> _Exercise goal_
Retype every line from the top of the entries down to the one with "You are a computer-use agent. Viewport: 477px", both included, and skip the pictures.

Saved entries:
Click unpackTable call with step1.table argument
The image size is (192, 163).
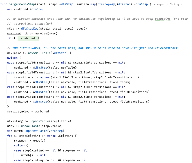50,121
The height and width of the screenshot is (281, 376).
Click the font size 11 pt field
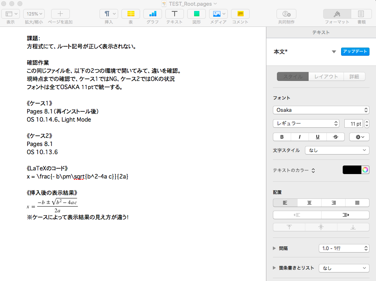click(x=353, y=124)
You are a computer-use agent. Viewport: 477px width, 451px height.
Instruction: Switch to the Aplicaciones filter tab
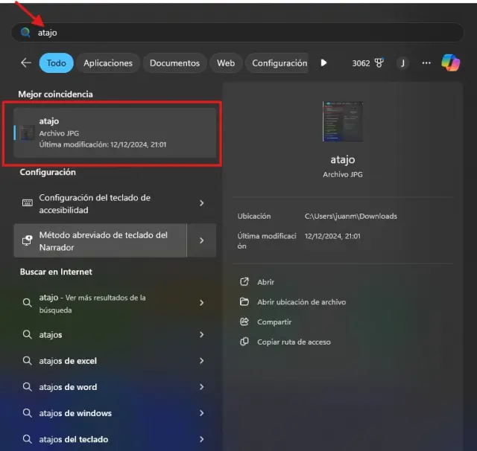(108, 63)
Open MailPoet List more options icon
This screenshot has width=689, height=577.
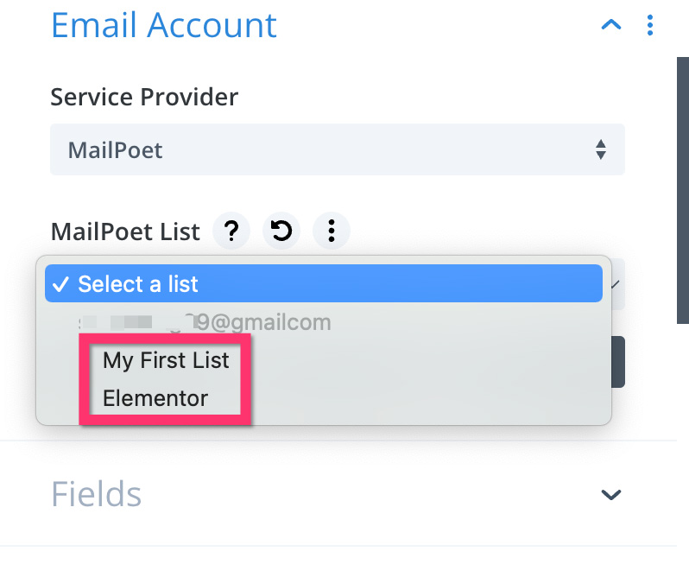[x=332, y=231]
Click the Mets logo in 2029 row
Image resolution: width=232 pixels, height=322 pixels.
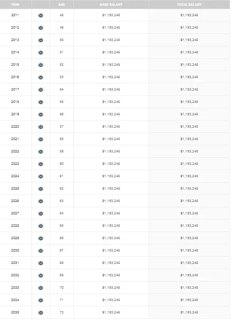click(x=40, y=238)
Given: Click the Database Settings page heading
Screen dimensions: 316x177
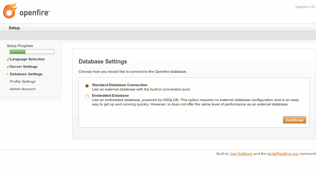Looking at the screenshot, I should [103, 61].
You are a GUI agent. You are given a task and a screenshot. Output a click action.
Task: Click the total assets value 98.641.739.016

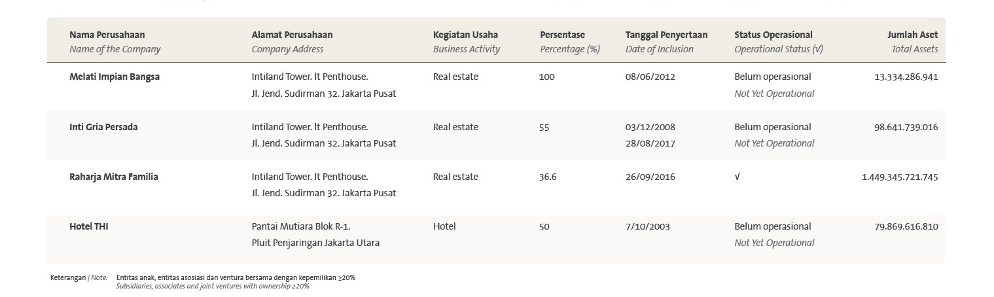pos(906,127)
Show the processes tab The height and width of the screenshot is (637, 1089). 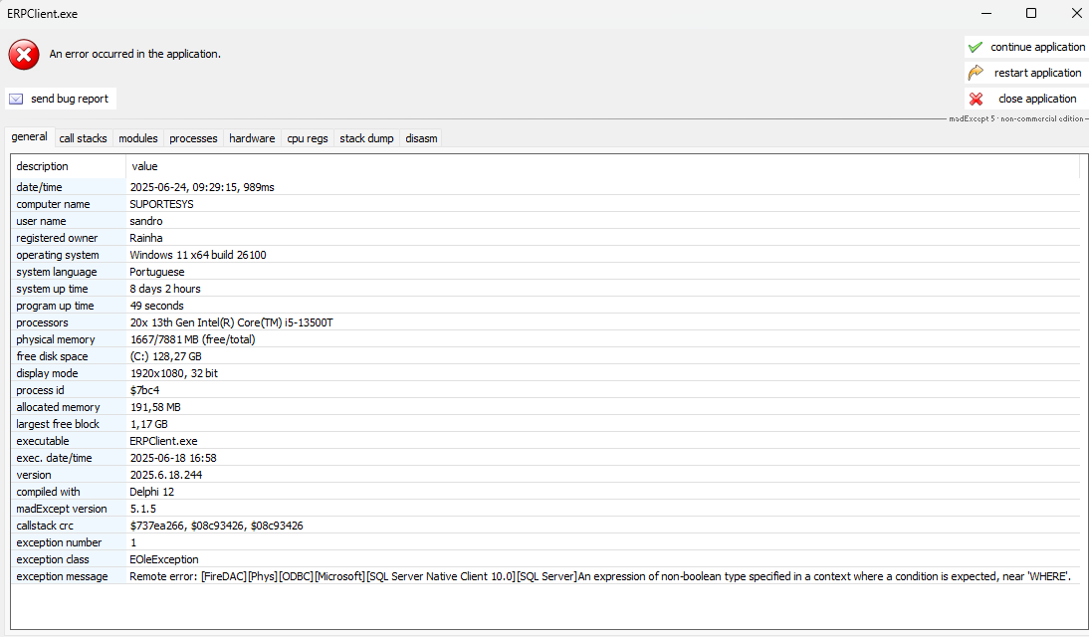[193, 138]
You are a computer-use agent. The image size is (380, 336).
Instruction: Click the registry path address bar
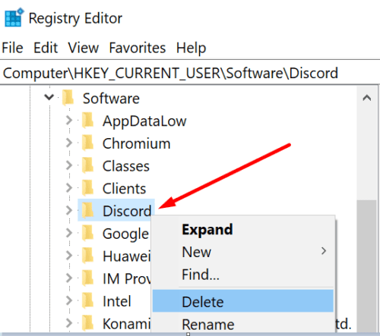[x=190, y=73]
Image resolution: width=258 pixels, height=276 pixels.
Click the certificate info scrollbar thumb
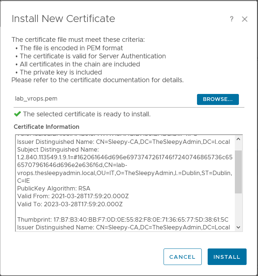pos(238,171)
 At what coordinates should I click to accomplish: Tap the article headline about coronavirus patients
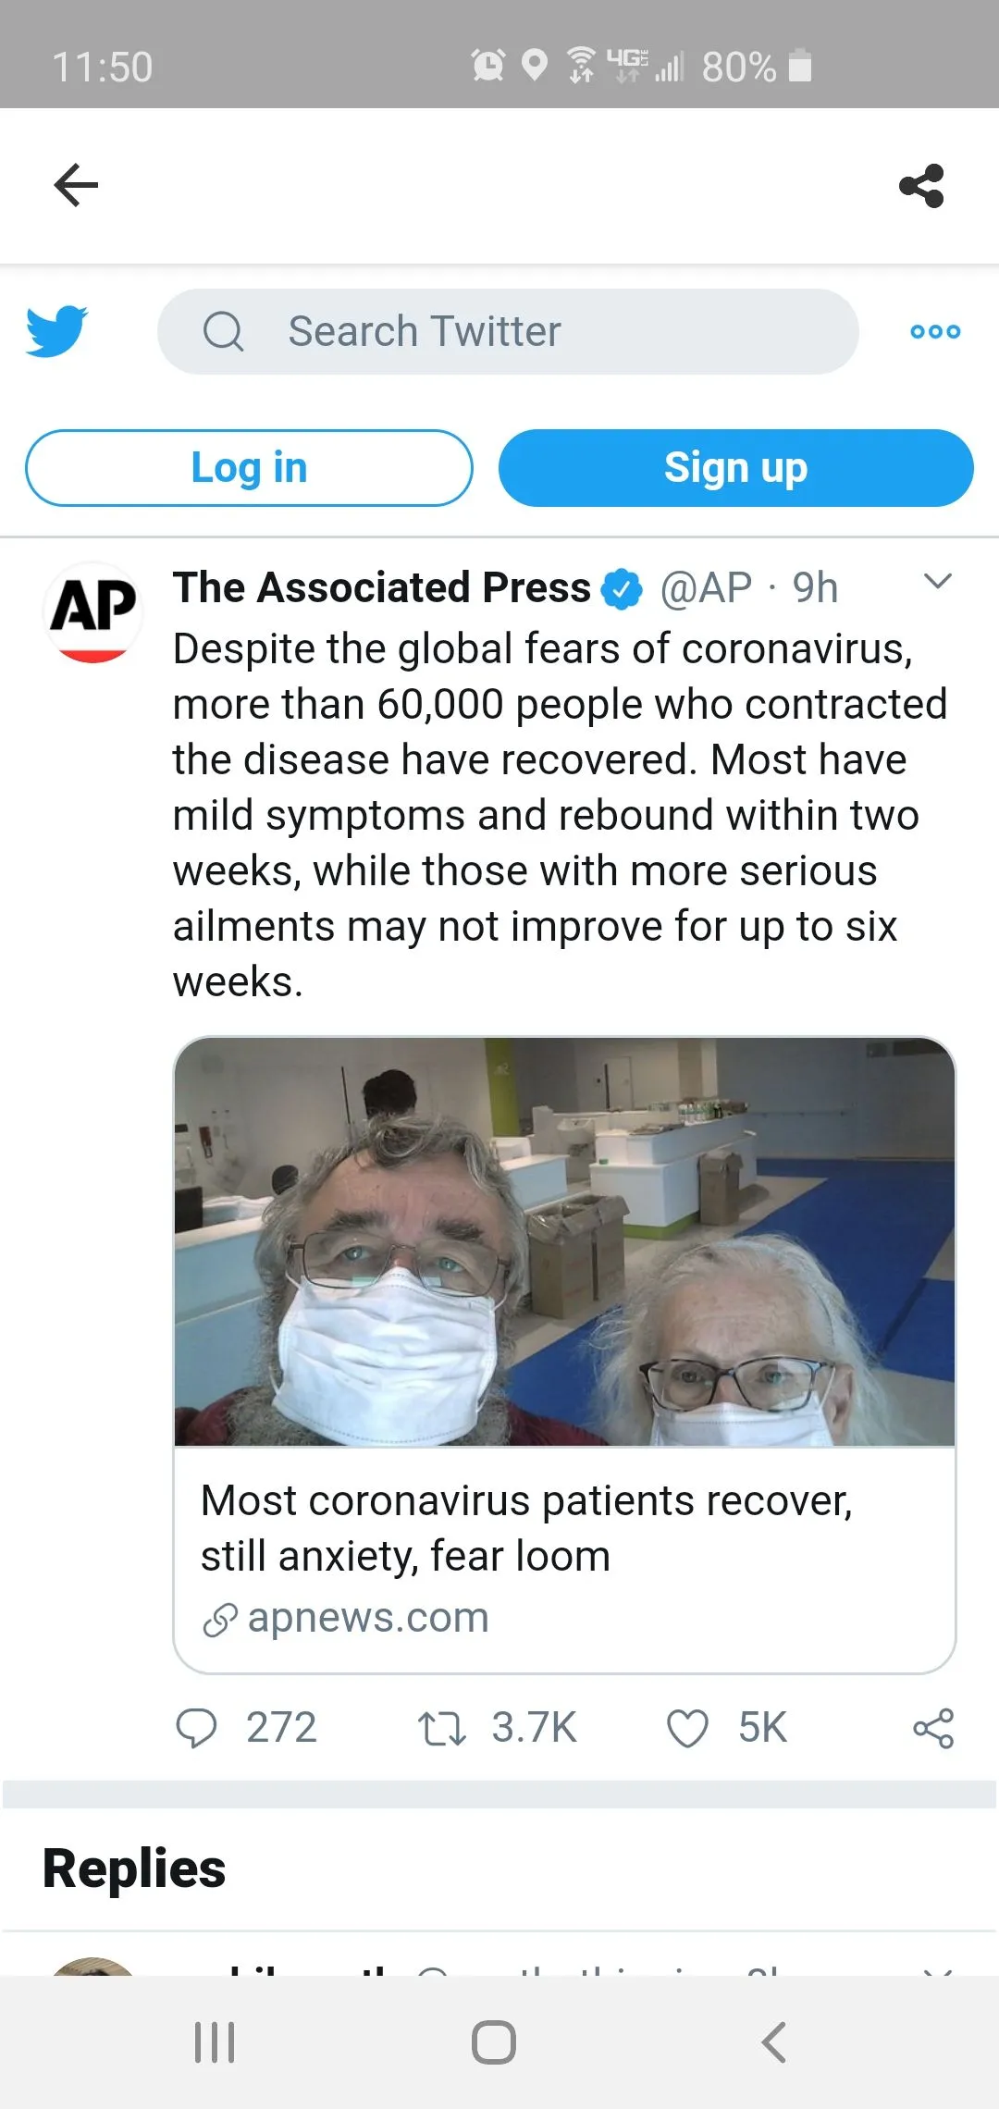[x=525, y=1528]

> _Written solution_
Click unpackTable call with step1.table argument
The image size is (192, 163).
50,121
The height and width of the screenshot is (281, 376).
Click the font size 11 pt field
click(x=353, y=124)
You are a computer-use agent. Viewport: 477px width, 451px height.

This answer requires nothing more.